THE TASK >> Once you reach the line containing "Where should I click to: Click the Property", write out that line and every remaining line of the records exactly.

+++

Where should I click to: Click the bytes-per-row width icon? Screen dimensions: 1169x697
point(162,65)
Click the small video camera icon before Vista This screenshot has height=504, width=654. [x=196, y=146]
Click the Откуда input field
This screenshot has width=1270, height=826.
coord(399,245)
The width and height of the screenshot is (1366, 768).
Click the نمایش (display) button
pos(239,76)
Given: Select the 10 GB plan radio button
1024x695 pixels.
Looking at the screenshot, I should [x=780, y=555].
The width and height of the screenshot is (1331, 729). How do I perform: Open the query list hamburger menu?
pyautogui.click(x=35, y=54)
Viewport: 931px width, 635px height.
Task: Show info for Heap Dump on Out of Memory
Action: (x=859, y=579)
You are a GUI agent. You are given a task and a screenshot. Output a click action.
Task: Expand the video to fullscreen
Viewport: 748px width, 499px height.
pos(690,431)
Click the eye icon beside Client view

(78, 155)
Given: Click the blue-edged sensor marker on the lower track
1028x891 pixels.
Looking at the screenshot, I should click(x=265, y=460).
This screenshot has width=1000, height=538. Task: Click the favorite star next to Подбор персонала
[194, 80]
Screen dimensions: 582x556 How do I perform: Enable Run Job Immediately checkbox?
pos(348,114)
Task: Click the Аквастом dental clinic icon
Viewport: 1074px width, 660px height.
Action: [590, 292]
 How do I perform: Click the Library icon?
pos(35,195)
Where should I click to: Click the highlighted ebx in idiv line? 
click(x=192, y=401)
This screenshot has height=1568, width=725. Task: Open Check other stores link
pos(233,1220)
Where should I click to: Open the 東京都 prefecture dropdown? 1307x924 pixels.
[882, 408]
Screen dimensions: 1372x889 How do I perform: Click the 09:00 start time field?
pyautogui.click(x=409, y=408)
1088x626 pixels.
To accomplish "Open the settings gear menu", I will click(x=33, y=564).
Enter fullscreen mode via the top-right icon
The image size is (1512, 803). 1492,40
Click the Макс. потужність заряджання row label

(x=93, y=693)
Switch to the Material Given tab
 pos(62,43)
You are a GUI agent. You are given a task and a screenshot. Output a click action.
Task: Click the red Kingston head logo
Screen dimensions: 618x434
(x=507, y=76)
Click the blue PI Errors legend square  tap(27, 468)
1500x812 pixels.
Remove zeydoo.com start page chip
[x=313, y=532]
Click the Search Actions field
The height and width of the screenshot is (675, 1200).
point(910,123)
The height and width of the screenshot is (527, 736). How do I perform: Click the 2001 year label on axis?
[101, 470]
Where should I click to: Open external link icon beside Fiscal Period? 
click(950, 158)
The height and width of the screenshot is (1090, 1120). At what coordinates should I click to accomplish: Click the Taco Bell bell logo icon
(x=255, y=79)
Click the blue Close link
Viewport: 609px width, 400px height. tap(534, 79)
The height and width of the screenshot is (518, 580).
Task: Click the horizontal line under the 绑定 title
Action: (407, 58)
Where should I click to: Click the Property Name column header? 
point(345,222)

+++

EXERCISE ANSWER >>
Where should I click to: Click the Property Name column header? 
point(345,222)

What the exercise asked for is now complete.